2 pages, 5 x 8, written in ink, by Lieutenant Levi Lupton to his daughter.
Romney, Va., March 14th, 1863
Laura E. Lupton
I thought I would write to all my dear little children this afternoon for it seems to do me more good than anything else. I can be at Hell sis. I have not much news to tell you at this time as I have put most of the news in Maggy’s letter, but still I may say something too. Well I went today to see a Doctor Lupton that lives here. He is a large, fat man, looks a little like Uncle George. He has some right nice looking children. I saw one little girl about your size, but I did not get much acquainted with them. They are pretty strong Secesh, and so I did not trouble them much. Well sis I want you and Maggy to write to me often for it does me a heap of good to get letters from my children. I want to know how you are getting along at school, if you are learning very fast and how you like your teacher. Well sis I want you to try and be a good girl and do all you can to help your Mother for she has a heap to do and a heap of trouble to bear, but if you dear Children love each other and try to please each other and please your Mother it will help her in her troubles. Good children will do all they can to help their Mother. Whatever broils disturbs the street. There should be peace at home where sisters dwell and brothers meet. Quarrels should never come. Birds in their little nests agree and it is a shameful sight for children of one family to fall out and chide and fight. Jesus who reigns above the skies and keeps the world in awe was once a child, as young as I, and kept his Father’s law at twelve years old. He talked with men. The Jews all won during stand, but he obliged his Mother then and came at her command. From your loving Pap.
Lieut. L. Lupton
Light wear. There is an ink stain on page one, however all of the words are readable and the letter comes with a complete typed transcript. Although this will be considered a condition flaw by many, it actually humanizes Lieutenant Lupton. We can only imagine the stress and heartache he suffered being away from his wife and children and fighting in the biggest war in American history as he writes this letter to his loving daughter.

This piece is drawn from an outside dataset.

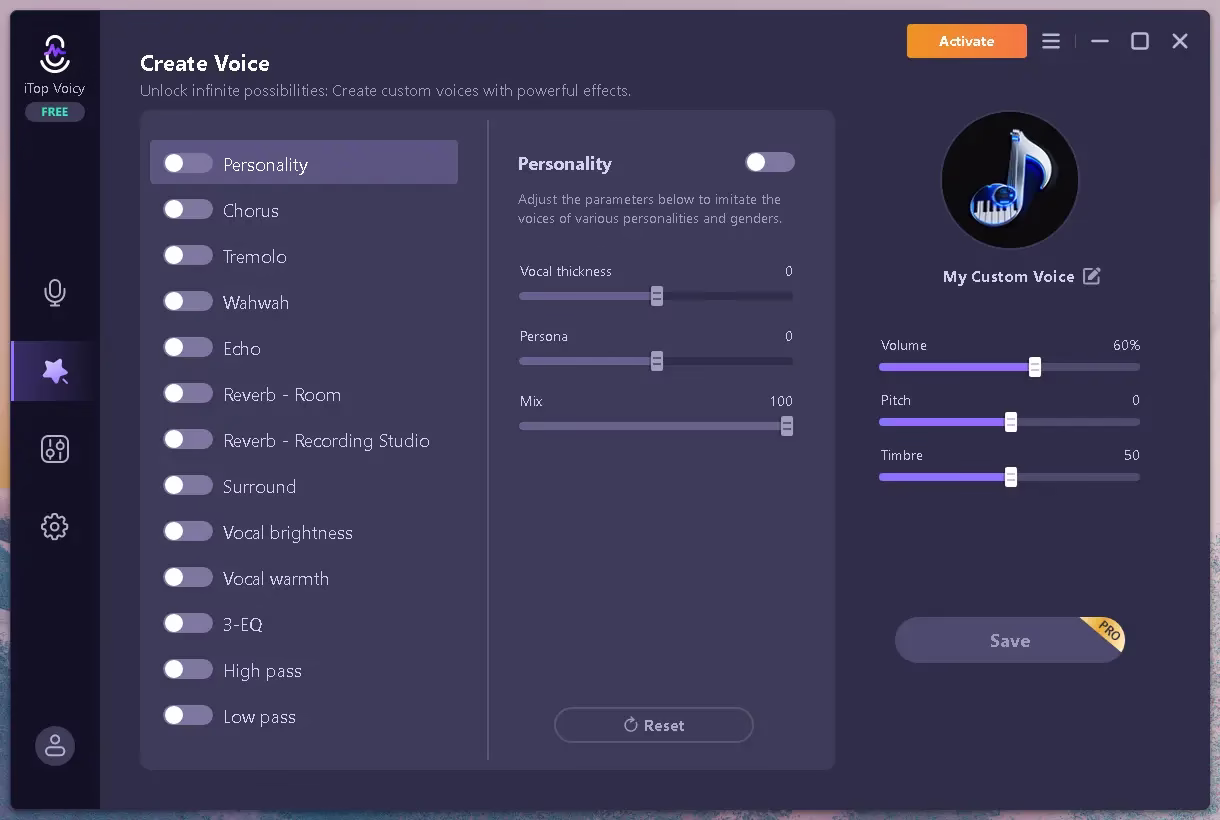Select Reverb - Recording Studio effect item
Viewport: 1220px width, 820px height.
point(326,441)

Levi Lupton, was 39 years old, when he enlisted on July 25, 1862, at Columbus, Ohio, as a 2nd lieutenant. He was commissioned into Co. C, 116th Ohio Infantry, on September 19, 1862, at Gallipolis, Ohio. He was promoted to 1st lieutenant on June 13, 1863, but was never mustered at that rank because he was captured the next day, June 14, 1863, at Winchester, Va. He spent time confined in Libby Prison, Richmond, Va., and at Macon, Ga., and Charleston, S.C., where he died on September 12, 1864.